Summary

Rerun’s Nikolaus West analyzes the “data layer tax” — the cumulative cost in iteration speed, engineering time, and GPU utilization from immature data infrastructure in robot learning. Walking backwards from policy evaluation through training, curation, and ingestion, the post identifies structural problems: multi-rate/multimodal data is poorly served by existing tools, video GOP structure complicates random access, dataset mixing requires expensive offline exports, and format fragmentation makes cross-pipeline debugging nearly impossible.

Rerun 的 Nikolaus West 分析機器人學習的「資料層稅」:因資料基礎設施不成熟,在迭代速度、工程時間、GPU 利用率上的累積代價。
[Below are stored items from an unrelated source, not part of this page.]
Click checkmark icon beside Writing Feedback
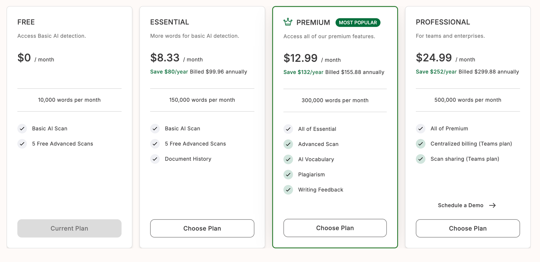The height and width of the screenshot is (262, 540). pyautogui.click(x=288, y=190)
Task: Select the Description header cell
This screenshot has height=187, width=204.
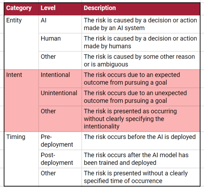Action: coord(141,9)
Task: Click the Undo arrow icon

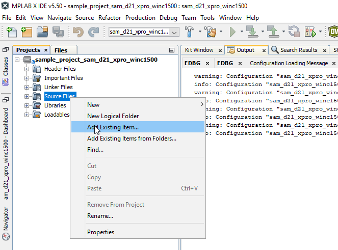Action: pyautogui.click(x=78, y=32)
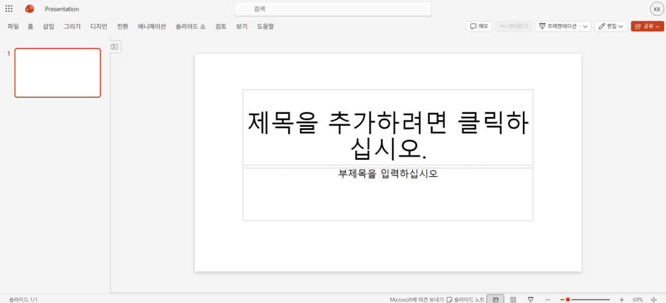The width and height of the screenshot is (666, 303).
Task: Click the PowerPoint logo icon
Action: point(29,9)
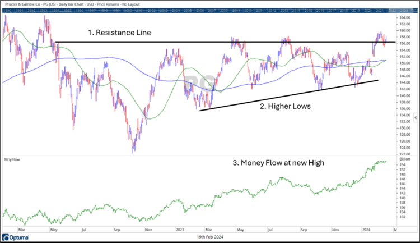Viewport: 420px width, 243px height.
Task: Click the 122.00 price scale label
Action: [x=405, y=153]
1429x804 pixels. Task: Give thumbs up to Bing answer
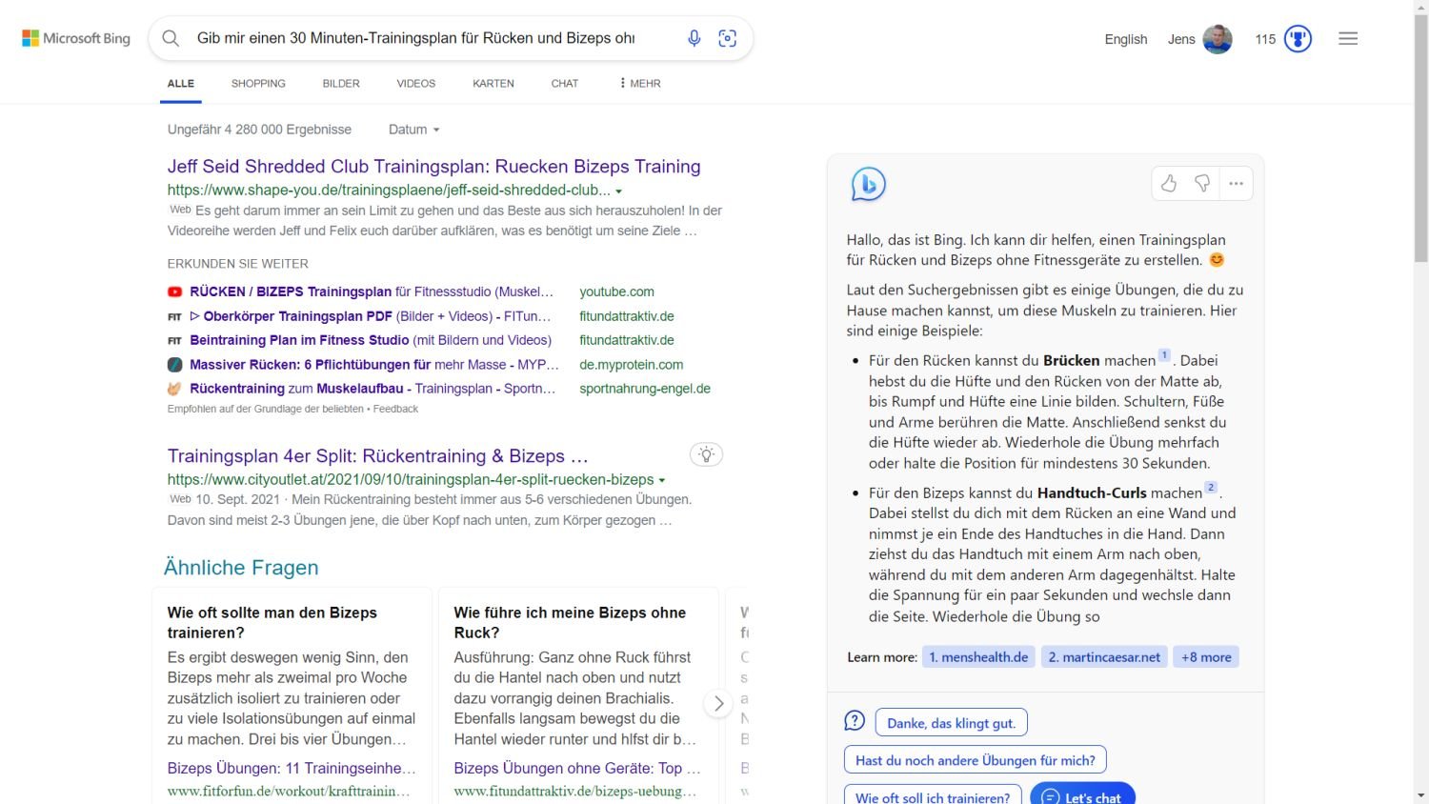(1169, 184)
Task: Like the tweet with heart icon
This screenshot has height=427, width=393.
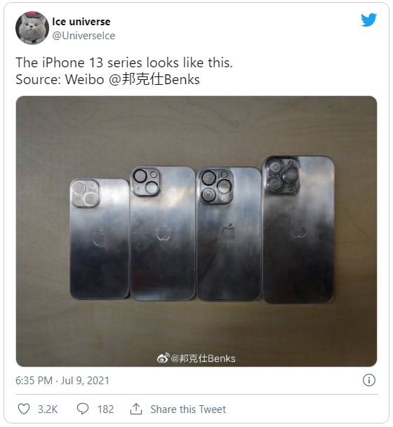Action: (24, 409)
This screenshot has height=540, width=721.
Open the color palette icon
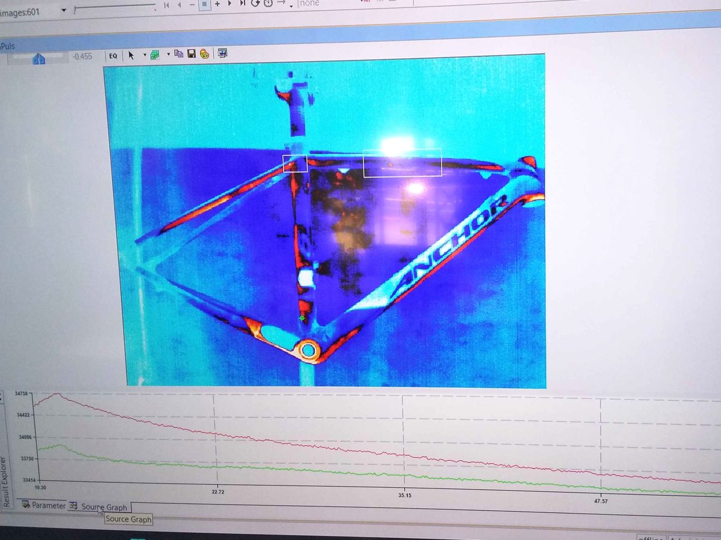204,54

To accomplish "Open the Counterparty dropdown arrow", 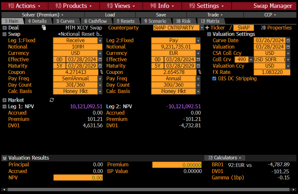I will 202,28.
從策略評估倒推至資料收集,指出結構性問題:多速率/多模態資料難以查詢、視頻 GOP 結構妨礙隨機存取、資料集混合需要高成本離線匯出、格式碎片化使跨管線除錯幾乎不可能。

Key Points

  • End-to-end VLA models simplified on-robot software but made data collection and training dramatically harder
  • Policy evaluation for robots requires hours/days of real-world trials vs. LLM evals (minutes)
  • Video GOP structure: random access to a delta frame requires decoding from nearest keyframe; at GOP=30, average 15 frames decoded per 1 frame used
  • Sample construction complexity: non-uniform history windows + multiple cameras + different sensor rates = multiple GOP seeks per sample
  • Dataset mixing expressed as offline data export jobs, not queries — each variant requires a full pipeline run
  • HuggingFace robot folding: curating 1,200 from 5,688 episodes moved success rate by 50pp; algorithmic improvements moved it 5-20pp
  • QoQ paper: 33.5% of DROID dataset pen/pencil trajectories were outright failures
  • The “data layer lakehouse” analogy: robotics stuck in a pre-lakehouse split between log-based formats (MCAP) and fixed schemas (LeRobot)
  • Real cost = work that never happens: untried dataset mixes, unscalable curation, invisible transform bugs, slow eval-to-training traces

Insights

The data pyramid framing (sim at base, human data above, robot data at apex) explains why even “simplified” end-to-end models create more data infrastructure complexity, not less: the simplification moves from inference-time perception to training-time data processing. The lakehouse analogy is apt — robotics is where analytics was 10 years ago, with teams maintaining multiple redundant data copies and format conversion pipelines. The finding that dataset curation dominates algorithmic improvement (50pp vs. 5-20pp) has direct implications for where to invest engineering effort.

Connections

Raw Excerpt

The real cost is the work that never happens. It’s the dataset mixes that are too slow to try because each one requires a full data export rather than a parameter change. It’s the curation methods that can’t be applied at scale because the data isn’t queryable. Doing research on the wrong foundations feels like walking in mud in the dark.